Gleichert v. Stephens

Annotate this Case

280 So. 2d 776 (1973)

Lela P. GLEICHERT and Arthur A. Gleichert v. Patricia A. STEPHENS, a minor.

SC 214.

Supreme Court of Alabama.

July 12, 1973.

John W. Cooper, Birmingham, for appellants.

Lyman H. Harris, Birmingham, for appellee.

JONES, Justice.

This is an appeal from the Circuit Court of Jefferson County wherein a verdict was rendered and judgment entered in favor of the defendant, Patricia A. Stephens. Plaintiffs'Arthur Gleichert and Lela P. Gleichertmotion for a new trial was denied, and they bring this appeal.

The appellants brought suit for personal injuries following an automobile accident which occurred on a dark, rainy night at an intersection in Vestavia Hills, Alabama, in October of 1970. Arthur Gleichert was driving his wife Lela's Mercury when it was struck from behind by another vehicle being operated by the appellee. Both automobiles were proceeding through the intersection, one behind the other, when the collision occurred. The evidence was conflicting as to exactly what or who caused the accident. The explanation championed by the appellants was that the traffic light turned yellow as the appellee was entering the intersection, she speeded up to get through in time, suddenly found herself upon the slower moving vehicle of the appellants, *777 and was unable to stop on the wet pavement before striking the rear of appellant's automobile. The explanation presented most favorable to the appellee was that she was moving through the intersection at a reasonable speed behind the appellants' car when it suddenly decreased its speed without warning and when she applied her brakes, her car skidded on the wet pavement striking the rear of the appellants' automobile.

Evidently, the jury chose to believe the second version or some variation thereof because they returned a verdict in favor of the defendant (appellee). This means that under the issues presented the jury found that the appellee was free of any negligence, or that the appellants were guilty of contributory negligence.

Appellants' assignment of error numbered one through six and eight through twelve charge in substance that the verdict below was contrary to the law and evidence presented and not supported by the preponderance of the evidence. They contend that the appellee as much as admitted her own negligence and failed to offer the slightest evidence of negligence on the part of the appellants.

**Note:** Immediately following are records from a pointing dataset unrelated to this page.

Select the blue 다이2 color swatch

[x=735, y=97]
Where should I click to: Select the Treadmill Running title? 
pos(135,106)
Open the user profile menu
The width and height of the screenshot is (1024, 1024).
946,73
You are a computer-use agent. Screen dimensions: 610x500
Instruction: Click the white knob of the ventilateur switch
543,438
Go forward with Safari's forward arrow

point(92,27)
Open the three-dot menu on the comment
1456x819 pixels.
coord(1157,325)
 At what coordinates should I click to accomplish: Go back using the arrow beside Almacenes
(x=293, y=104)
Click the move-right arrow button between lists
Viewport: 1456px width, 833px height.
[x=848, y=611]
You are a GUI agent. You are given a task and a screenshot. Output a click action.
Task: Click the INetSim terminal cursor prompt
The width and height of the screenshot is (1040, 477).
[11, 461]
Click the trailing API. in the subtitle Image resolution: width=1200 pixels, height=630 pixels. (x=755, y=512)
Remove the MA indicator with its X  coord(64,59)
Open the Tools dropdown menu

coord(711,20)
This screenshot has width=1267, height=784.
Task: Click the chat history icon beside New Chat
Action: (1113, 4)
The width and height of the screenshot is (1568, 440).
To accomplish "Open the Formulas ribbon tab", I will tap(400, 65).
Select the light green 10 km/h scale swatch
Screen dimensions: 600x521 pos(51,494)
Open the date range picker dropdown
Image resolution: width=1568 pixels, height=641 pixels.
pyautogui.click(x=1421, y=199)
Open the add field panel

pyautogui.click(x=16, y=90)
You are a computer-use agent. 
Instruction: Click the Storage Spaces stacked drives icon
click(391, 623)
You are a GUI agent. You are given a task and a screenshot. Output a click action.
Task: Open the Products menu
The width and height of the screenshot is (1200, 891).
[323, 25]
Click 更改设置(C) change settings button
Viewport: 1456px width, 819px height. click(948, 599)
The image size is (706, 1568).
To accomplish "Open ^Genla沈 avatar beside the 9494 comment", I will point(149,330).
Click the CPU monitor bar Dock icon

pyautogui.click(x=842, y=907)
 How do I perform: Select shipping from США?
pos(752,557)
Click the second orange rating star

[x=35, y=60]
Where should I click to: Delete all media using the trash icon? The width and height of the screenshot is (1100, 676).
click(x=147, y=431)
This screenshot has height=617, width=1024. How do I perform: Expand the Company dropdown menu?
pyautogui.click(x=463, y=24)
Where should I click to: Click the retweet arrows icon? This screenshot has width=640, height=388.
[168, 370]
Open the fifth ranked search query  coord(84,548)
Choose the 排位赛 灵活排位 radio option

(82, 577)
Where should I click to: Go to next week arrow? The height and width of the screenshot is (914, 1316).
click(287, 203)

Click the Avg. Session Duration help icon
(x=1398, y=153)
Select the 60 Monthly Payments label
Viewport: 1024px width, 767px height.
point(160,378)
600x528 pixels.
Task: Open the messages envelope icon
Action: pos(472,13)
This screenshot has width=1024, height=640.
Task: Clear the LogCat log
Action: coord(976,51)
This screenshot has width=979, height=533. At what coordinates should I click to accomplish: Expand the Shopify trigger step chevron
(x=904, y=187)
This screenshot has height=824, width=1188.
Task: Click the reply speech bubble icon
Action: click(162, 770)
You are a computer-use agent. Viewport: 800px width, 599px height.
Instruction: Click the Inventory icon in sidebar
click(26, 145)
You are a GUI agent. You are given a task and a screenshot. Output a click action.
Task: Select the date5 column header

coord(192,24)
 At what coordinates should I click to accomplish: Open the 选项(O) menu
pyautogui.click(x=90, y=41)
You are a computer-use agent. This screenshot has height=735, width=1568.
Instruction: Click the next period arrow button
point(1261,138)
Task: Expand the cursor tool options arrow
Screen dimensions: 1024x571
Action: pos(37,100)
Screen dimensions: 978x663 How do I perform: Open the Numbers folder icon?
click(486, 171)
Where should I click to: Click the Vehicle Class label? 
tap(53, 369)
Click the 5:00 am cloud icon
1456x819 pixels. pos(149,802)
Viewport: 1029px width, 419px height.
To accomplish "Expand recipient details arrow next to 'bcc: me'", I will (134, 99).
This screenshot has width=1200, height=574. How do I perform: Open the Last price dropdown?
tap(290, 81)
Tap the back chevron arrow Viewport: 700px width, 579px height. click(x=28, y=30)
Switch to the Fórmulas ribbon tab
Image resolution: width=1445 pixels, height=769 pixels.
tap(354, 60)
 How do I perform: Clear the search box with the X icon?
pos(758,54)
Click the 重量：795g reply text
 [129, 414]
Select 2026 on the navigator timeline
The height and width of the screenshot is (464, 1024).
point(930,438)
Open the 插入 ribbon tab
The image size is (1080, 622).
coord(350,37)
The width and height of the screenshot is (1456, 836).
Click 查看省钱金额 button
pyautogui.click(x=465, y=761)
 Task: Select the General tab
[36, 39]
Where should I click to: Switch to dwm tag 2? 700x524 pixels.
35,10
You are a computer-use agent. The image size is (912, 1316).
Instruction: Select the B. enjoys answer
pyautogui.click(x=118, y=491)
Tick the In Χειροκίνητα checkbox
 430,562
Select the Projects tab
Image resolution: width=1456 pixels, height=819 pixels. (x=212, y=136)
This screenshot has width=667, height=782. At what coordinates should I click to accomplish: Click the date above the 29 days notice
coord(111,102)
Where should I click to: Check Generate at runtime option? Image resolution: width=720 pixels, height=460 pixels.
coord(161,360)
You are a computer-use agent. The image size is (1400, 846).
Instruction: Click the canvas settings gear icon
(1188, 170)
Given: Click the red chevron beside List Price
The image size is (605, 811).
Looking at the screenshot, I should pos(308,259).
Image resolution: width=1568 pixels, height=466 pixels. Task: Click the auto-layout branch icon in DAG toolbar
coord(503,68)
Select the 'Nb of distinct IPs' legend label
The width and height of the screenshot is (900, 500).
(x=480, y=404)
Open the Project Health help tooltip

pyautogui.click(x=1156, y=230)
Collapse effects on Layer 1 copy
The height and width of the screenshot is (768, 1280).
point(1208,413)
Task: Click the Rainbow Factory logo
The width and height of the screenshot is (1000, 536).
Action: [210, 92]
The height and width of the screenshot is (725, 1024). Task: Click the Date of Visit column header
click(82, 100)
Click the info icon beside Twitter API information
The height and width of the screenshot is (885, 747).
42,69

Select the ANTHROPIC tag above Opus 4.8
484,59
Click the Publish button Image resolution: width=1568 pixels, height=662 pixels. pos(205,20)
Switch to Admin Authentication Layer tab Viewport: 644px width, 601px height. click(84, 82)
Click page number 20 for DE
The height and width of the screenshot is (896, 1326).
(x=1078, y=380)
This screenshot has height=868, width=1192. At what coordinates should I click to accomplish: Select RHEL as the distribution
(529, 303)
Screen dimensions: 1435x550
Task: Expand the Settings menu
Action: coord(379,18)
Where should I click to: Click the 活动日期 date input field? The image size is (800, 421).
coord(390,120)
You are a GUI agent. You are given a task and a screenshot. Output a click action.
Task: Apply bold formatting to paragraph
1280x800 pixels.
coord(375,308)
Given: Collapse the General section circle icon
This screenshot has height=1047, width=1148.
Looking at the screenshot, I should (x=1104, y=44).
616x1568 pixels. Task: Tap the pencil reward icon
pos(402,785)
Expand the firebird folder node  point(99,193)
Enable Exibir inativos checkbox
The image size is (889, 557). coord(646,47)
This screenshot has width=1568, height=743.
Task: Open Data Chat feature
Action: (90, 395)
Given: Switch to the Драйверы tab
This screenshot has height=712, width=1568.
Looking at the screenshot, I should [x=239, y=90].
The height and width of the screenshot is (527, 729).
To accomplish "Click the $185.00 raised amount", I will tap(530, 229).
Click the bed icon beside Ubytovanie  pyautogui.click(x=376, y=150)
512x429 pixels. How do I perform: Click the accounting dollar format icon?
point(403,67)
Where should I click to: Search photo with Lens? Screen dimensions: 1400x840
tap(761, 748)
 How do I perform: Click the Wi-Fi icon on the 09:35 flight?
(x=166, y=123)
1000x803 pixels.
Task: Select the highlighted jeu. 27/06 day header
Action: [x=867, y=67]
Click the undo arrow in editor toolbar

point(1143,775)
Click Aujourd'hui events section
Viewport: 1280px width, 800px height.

At the outset it is to be remembered that in determining the sufficiency of the evidence to support the verdict rendered below, this Court must accept as true the evidence most favorable to the appellee, and must indulge such reasonable inferences therefrom as the jury was free to draw. Bagley v. Green, 277 Ala. 118, 167 So. 2d 545; Cooper v. Watts, 280 Ala. 236, 191 So. 2d 519.

Proof in a negligence action is rarely absolute. Necessarily, a jury cannot depend on the basic facts alone; inferences must be drawn therefrom. A jury is like an artist who has been given various colors of paint. As the artist must mix and blend the colors and give them order to form a picture, so must a jury work with the facts they have been given to reach a verdict. Consequently, when the proof in a negligence suit reveals such a state of facts, whether controverted or not, from which different inferences and conclusions may reasonable be drawn, then the question of liability must be left to the jury. Shores v. Terry, 285 Ala. 417, 232 So. 2d 657; Patterson v. Seibenhener, 273 Ala. 204, 137 So. 2d 758.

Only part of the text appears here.